Laman Pemkab Trenggalek menyebut, manggis menjadi salah satu komoditas unggulan daerah ini. Sentra penghasil buah dengan rasa yang manis segar itu ada di Kecamatan Watulimo, termasuk di Desa Dukuh.

Pada 2021, total produksi manggis asal Watulimo mencapai 8.062,1 ton. Sebelum pandemi COVID19, manggis dari Kecamatan Watulimo sempat ekspor ke berbagai negara seperti Tiongkok, Taiwan, Singapura dan Malaysia.

“Sempat berhenti saat COVID19 itu. Sekarang sudah mulai jalan lagi,” kata Marvin, petani manggis yang juga kerap mengirim manggis ke luar negeri ini. Saat musim panen raya, dia bisa mengirim manggis hingga lima kali dengan jumlah 4,8 ton sekali kirim.

Dia bilang, manggis tak hanya jadi sumber penghidupan warga berkat komoditas buahnya. Lebih dari itu, buah tropis ini juga  memiliki banyak khasiat dan manfaat untuk kesehatan.

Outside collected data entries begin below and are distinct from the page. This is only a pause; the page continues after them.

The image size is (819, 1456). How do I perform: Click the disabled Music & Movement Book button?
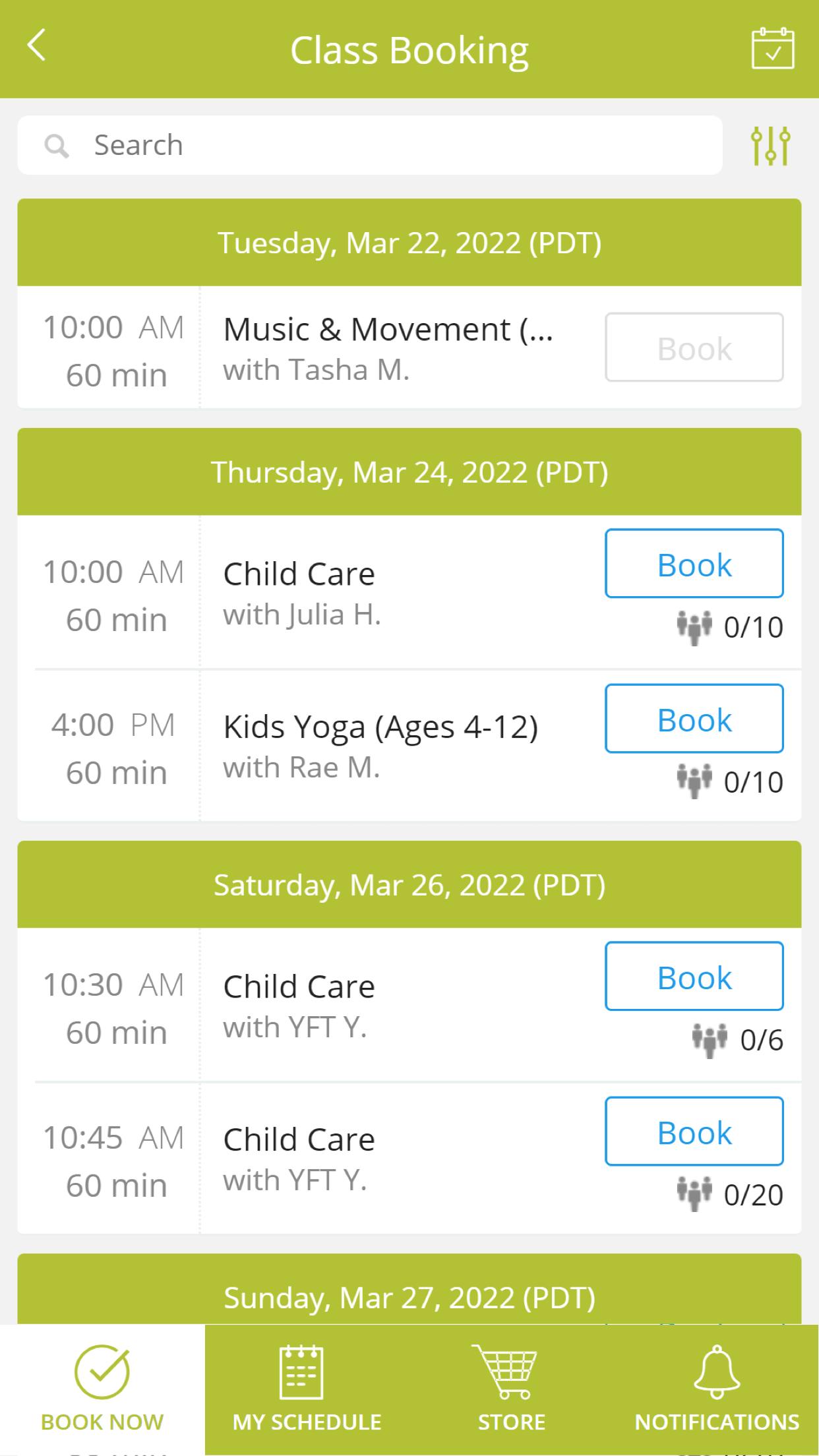click(694, 348)
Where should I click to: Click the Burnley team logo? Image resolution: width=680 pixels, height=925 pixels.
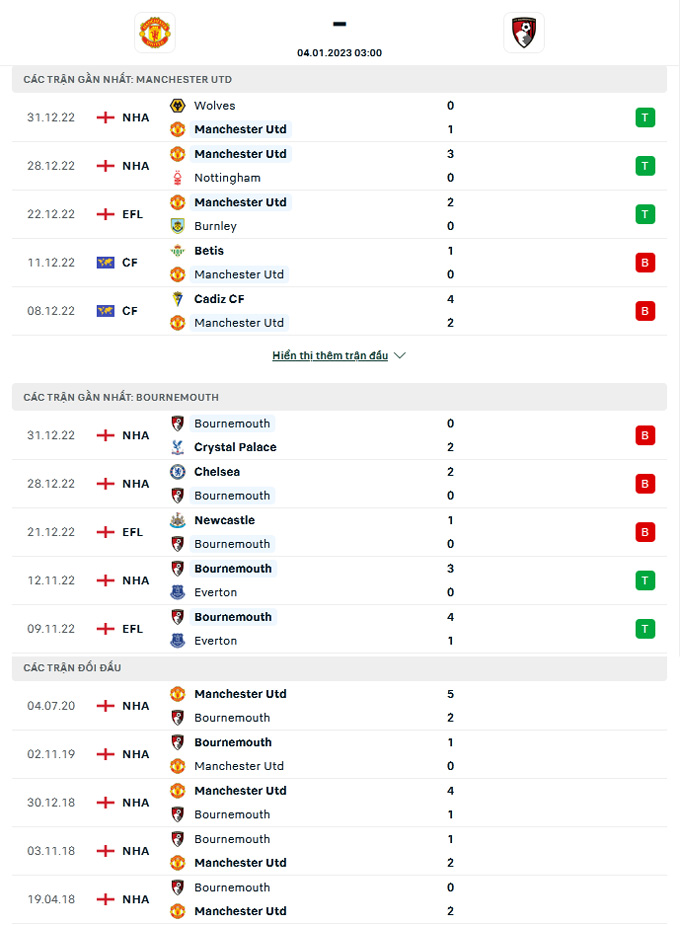(177, 226)
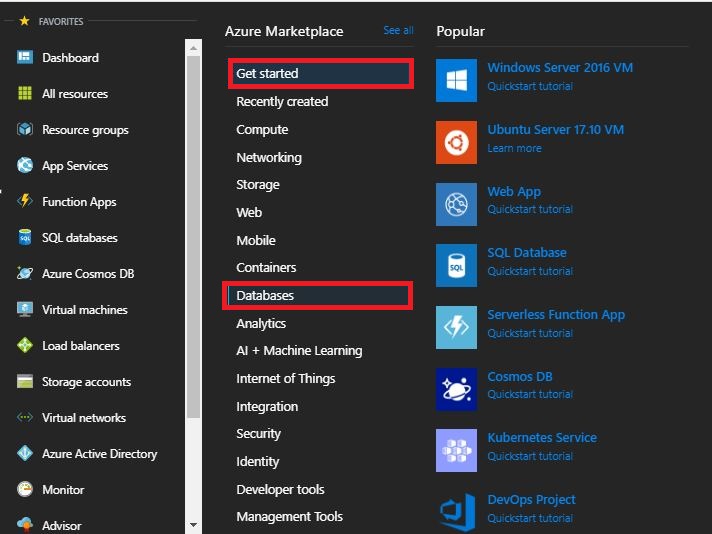The image size is (712, 534).
Task: Click the Kubernetes Service icon
Action: tap(456, 451)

Mongabay berusaha meminta penjelasan kepada Imam Rosidin, koordinator lapangan SMN. Namun, beberapa kali dihubungi, Imam tak merespons. Permintaan wawancara melalui aplikasi pesan juga tidak dijawab.

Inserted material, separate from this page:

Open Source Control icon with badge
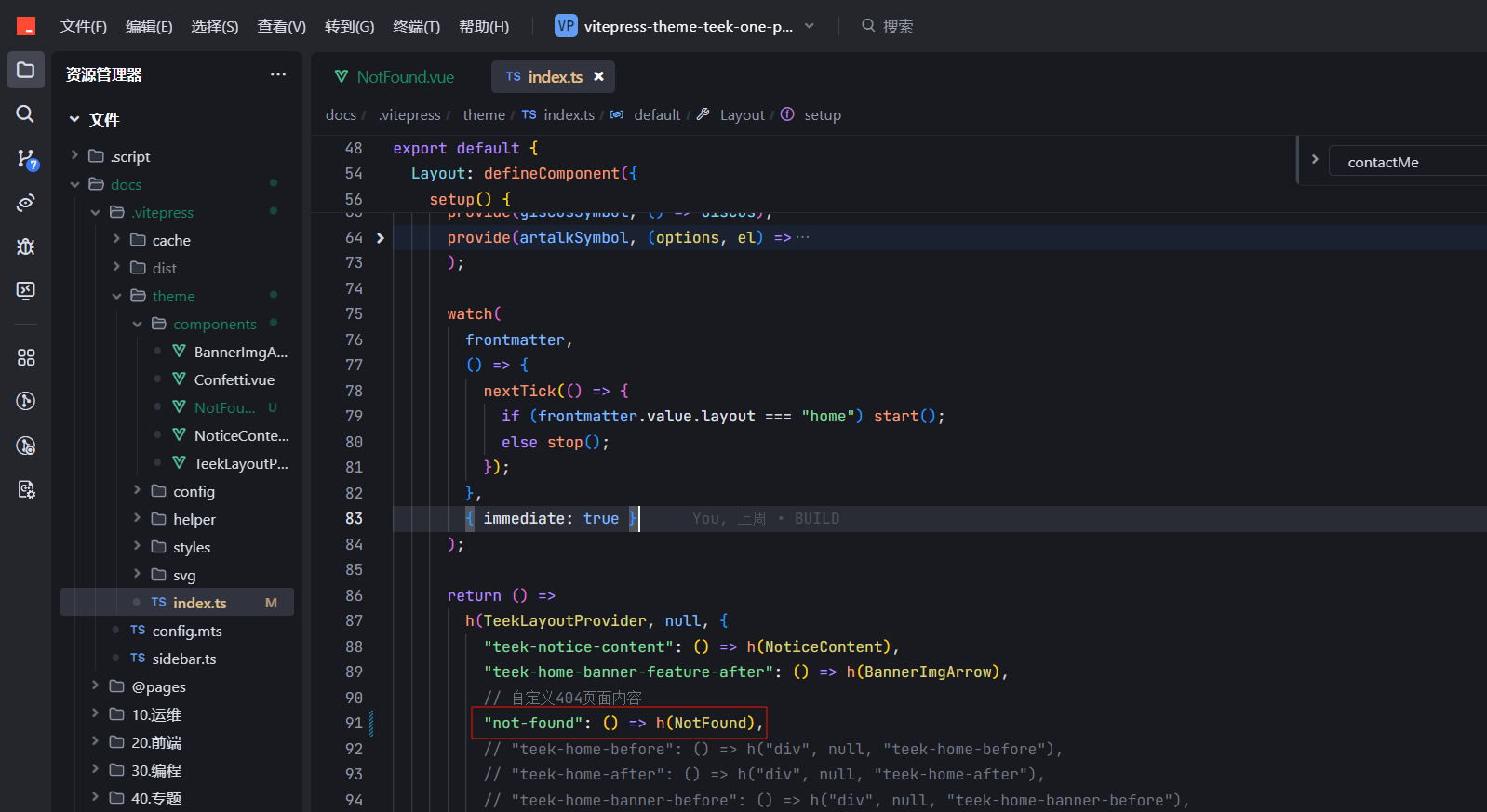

Kendati demikian, dalam sebuah kesempatan sebelumnya, Hendi Ardian, Head of Sustainable FEG, induk SMN, menyatakan,  tidak ada alasan bagi perusahaan mundur dari proyek Trenggalek. Sekalipun sementara ini kegiatan masih fokus pada eksplorasi lanjutan.

 

Demo warga Desa Dukuh, Kecamatan Watulimo, Kabupaten Trenggalek, Jawa Timur atas rencana kehadiran perusahaan tambang. Foto: A. Asnawi/ Mongabay Indonesia

 

Tolak sejak lama

Trigus Susilo, juru bicara Aliansi Rakyat Trenggalek (ART) mengatakan, aksi spontan Dukuh yang berlangsung seharusnya menjadi peringatan bagi perusahaan untuk tidak melanjutkan rencananya “Aksi itu membuktikan penolakan itu benar-benar nyata.”

Yang patut dicatat, kata Trigus, aksi menolak SMN itu juga bukan kali pertama terjadi. Pada 2016, aksi serupa juga dilakukan warga di sejumlah desaa yang menjadi lokasi tapak rencana tambang. Antara lain, di Dukuh, Kecamatan Watulimo dan Desa Sumberbenjng, Kecamatan Dongko.

Menyusul derasnya aksi penolakan tambang emas ini, ART pun meminta KESDM mencabut izin produksi SMN yang terlanjur keluar. “Penerintah harus mendengar aspirasi di bawah. Toh pemkab juga sudah meminta ini tidak diteruskan. Jika tidak, justru akan jadi tanda tanya kepentingan siapa sebenarnya yang dibela oleh ESDM?” kata Trigus.